Les décisions prises ont été analysées comme des choix assumés et structurés, impliquant des négociations et des flux financiers organisés. Le tribunal a considéré que la situation n'avait jamais échappé à la société au point de caractériser un état de contrainte au sens de la jurisprudence.

Cette approche est conforme à la position constante de la Cour de cassation, qui retient la responsabilité pénale des dirigeants et de la personne morale dès lors qu'un soutien financier ou logistique effectif à une organisation terroriste est établi, indépendamment du contexte économique dans lequel il s'inscrit.

Une vigilance renforcée pour toutes les entreprises

Le droit pénal impose aux entreprises une vigilance accrue dans la conduite de leurs opérations internationales. Les obligations ne se limitent pas au respect formel des règles commerciales ou contractuelles. Elles impliquent une analyse approfondie des partenaires, des circuits financiers et du contexte local, en particulier lorsqu'il existe un risque d'implication d'entités sanctionnées ou prohibées.

Les conséquences d'un manquement sont considérables :

Prévenir plutôt que subir

L'enjeu n'est pas uniquement répressif. Il est avant tout préventif. Une analyse en amont des opérations, des partenaires et des flux financiers permet d'identifier les risques et d'adapter les décisions en conséquence. À défaut, des choix opérationnels peuvent, plusieurs années plus tard, être requalifiés sur le terrain pénal.

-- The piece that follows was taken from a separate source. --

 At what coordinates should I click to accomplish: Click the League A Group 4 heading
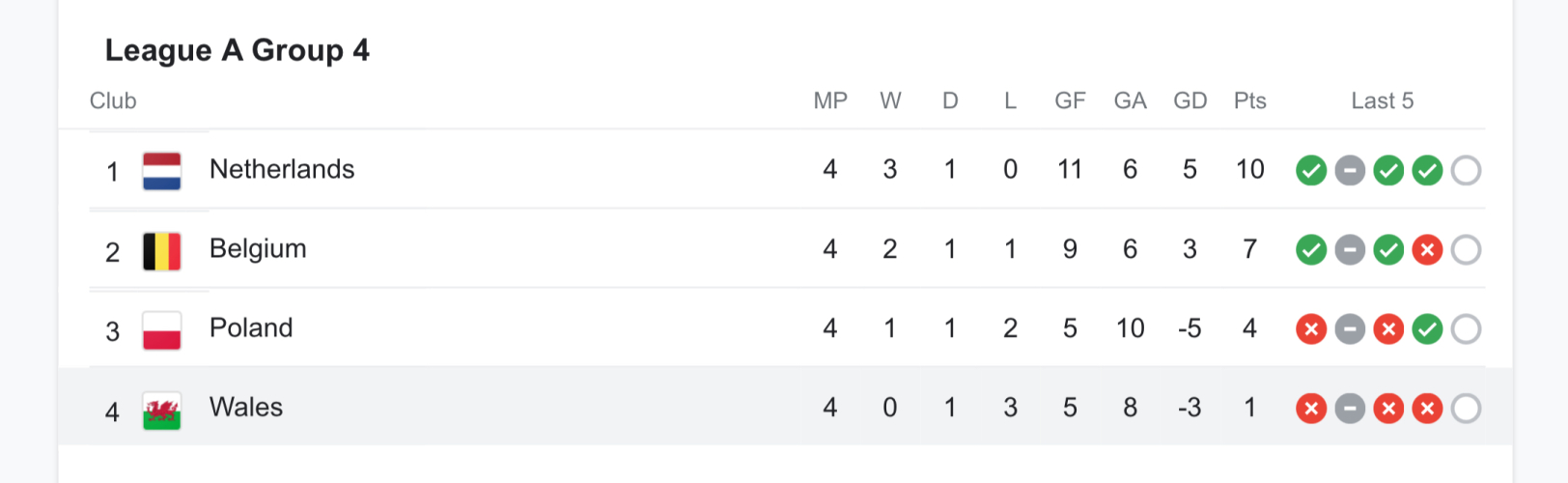[238, 50]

Cette actualité constitue un rappel essentiel : dans un environnement international incertain, la sécurité juridique des opérations repose sur une approche globale intégrant pleinement les risques pénaux. L'accompagnement par un avocat en amont des projets sensibles permet de sécuriser les décisions stratégiques, d'anticiper les zones de risque et de mettre en place les dispositifs adaptés.